__Input material__:
BEGIN
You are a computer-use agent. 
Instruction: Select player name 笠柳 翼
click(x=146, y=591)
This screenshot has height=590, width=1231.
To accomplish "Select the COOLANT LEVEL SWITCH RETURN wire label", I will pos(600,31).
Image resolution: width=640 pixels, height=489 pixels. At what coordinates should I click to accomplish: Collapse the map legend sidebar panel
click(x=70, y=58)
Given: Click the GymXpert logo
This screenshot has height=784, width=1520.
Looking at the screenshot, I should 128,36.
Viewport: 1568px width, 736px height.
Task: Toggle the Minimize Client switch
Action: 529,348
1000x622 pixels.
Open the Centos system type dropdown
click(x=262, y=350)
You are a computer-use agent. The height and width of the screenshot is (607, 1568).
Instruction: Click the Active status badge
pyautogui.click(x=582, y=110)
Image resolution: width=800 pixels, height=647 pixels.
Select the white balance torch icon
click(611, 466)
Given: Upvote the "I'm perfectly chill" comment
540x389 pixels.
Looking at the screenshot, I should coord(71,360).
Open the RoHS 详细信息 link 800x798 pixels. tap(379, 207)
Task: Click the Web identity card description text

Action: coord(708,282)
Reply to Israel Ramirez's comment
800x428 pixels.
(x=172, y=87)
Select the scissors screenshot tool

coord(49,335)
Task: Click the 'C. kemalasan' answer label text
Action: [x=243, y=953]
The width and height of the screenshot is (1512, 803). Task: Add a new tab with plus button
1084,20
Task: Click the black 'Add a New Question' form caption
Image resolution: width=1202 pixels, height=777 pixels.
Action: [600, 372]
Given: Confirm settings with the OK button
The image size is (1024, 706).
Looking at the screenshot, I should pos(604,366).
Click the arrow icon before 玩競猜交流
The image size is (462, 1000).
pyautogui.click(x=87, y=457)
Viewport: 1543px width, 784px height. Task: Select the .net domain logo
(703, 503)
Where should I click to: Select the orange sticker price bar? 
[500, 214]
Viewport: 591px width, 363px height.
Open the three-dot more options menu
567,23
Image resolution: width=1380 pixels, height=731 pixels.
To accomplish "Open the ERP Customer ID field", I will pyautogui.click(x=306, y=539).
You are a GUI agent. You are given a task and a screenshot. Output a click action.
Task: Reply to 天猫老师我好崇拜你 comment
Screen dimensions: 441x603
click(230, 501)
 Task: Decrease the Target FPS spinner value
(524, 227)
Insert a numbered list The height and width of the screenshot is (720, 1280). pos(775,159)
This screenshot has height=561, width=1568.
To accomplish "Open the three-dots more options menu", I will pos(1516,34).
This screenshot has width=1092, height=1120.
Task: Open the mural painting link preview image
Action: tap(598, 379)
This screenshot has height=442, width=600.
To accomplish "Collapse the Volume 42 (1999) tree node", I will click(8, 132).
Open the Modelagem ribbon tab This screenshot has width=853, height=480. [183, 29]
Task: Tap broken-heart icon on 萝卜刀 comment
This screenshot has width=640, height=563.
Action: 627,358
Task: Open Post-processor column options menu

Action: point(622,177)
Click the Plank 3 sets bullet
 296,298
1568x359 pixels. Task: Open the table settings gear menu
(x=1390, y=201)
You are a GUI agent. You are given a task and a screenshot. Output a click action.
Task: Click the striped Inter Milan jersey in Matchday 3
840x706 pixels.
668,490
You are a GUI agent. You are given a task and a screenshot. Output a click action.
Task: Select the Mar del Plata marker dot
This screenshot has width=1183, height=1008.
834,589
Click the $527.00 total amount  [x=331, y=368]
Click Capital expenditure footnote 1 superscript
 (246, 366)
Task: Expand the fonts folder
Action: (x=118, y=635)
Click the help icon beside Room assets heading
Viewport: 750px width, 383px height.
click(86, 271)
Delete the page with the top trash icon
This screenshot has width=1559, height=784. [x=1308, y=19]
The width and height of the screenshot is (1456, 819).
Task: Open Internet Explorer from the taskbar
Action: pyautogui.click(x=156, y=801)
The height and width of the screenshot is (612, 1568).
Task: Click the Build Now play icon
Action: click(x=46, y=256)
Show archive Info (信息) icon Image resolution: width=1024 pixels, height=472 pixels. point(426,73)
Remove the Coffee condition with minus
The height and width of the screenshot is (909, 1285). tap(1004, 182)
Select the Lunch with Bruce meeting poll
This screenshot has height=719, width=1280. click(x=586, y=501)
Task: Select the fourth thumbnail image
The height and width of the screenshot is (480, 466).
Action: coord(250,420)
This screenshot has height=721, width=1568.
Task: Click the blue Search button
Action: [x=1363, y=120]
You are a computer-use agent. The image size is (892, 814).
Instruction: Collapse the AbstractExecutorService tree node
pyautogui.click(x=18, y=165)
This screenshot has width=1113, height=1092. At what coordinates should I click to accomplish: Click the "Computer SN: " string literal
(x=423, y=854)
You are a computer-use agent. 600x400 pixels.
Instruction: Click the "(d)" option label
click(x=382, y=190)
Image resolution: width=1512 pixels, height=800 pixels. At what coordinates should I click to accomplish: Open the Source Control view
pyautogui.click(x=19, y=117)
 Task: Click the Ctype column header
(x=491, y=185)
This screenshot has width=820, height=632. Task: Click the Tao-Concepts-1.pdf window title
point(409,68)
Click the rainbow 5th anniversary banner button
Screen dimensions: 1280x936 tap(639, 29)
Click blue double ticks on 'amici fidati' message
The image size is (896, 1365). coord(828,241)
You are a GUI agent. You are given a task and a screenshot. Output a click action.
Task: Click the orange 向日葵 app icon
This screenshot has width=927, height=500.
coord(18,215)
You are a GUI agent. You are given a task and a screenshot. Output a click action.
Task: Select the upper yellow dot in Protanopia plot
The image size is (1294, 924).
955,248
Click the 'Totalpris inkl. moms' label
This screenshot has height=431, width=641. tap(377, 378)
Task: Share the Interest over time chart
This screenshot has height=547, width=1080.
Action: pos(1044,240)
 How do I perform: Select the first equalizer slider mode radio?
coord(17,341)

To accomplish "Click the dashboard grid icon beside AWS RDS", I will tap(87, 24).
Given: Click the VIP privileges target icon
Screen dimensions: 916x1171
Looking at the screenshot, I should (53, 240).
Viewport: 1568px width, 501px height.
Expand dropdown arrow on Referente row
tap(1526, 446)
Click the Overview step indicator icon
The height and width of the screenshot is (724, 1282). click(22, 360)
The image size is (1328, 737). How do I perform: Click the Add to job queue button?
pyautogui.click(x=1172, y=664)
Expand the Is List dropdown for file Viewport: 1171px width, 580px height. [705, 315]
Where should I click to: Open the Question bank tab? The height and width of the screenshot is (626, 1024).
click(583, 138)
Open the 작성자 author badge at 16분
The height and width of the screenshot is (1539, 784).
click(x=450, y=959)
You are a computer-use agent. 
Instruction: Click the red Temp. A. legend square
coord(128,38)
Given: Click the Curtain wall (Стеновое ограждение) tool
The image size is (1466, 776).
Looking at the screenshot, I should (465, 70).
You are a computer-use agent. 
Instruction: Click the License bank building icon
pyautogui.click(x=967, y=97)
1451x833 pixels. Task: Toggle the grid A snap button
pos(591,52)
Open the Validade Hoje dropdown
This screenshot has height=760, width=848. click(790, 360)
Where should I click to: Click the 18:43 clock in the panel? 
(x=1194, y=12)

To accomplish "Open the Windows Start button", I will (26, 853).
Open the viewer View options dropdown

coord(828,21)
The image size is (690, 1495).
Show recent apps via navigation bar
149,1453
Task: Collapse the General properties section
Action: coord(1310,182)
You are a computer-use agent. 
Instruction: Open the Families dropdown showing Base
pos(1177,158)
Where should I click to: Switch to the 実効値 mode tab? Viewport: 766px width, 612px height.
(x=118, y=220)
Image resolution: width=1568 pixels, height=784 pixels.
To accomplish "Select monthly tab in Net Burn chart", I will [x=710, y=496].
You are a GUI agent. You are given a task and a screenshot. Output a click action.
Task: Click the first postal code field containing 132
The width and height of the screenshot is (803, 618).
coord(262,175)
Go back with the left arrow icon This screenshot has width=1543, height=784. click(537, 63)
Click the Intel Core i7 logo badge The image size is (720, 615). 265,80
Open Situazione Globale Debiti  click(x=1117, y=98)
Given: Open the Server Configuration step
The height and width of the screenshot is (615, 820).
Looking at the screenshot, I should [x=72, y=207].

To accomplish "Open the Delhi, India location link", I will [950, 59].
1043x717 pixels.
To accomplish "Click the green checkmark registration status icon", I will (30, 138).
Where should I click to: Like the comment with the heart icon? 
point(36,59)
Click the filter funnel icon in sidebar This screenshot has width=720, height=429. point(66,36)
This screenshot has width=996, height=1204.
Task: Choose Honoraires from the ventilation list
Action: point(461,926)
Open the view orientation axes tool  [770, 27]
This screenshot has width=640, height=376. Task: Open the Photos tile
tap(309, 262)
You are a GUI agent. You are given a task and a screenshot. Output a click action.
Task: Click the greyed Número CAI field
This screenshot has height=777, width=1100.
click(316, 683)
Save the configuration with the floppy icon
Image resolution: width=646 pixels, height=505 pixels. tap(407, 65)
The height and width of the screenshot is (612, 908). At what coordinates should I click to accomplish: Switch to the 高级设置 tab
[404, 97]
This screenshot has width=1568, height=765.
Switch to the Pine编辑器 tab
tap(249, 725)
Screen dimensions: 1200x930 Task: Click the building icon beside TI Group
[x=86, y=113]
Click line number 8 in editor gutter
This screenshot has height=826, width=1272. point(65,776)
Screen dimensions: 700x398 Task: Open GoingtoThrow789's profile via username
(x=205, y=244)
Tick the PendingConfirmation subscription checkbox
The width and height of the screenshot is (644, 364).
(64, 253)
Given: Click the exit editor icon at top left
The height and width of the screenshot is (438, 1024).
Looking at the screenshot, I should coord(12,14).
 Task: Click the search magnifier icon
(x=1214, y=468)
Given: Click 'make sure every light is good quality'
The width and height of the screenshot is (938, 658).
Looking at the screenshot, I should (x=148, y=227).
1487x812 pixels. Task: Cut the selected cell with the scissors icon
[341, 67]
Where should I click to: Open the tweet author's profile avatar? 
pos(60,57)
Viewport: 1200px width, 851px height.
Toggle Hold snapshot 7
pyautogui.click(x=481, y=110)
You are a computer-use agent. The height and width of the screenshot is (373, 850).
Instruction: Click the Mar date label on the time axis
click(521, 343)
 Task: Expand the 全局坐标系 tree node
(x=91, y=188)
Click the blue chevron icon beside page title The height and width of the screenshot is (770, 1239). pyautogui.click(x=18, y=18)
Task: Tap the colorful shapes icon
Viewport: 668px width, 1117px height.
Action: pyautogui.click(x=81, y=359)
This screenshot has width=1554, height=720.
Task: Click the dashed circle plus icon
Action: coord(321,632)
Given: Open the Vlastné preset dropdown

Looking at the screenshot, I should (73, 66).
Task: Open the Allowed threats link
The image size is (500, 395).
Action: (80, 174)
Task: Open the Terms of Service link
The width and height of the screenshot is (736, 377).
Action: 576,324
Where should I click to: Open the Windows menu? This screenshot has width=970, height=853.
END
__Exercise details__:
The output should be exactly the lines above from the line containing "Click the Intel" to the line containing "Given: Open the Server Configuration step", inclusive, with no other lines.

__Exercise output__:
Click the Intel Core i7 logo badge The image size is (720, 615). 265,80
Open Situazione Globale Debiti  click(x=1117, y=98)
Given: Open the Server Configuration step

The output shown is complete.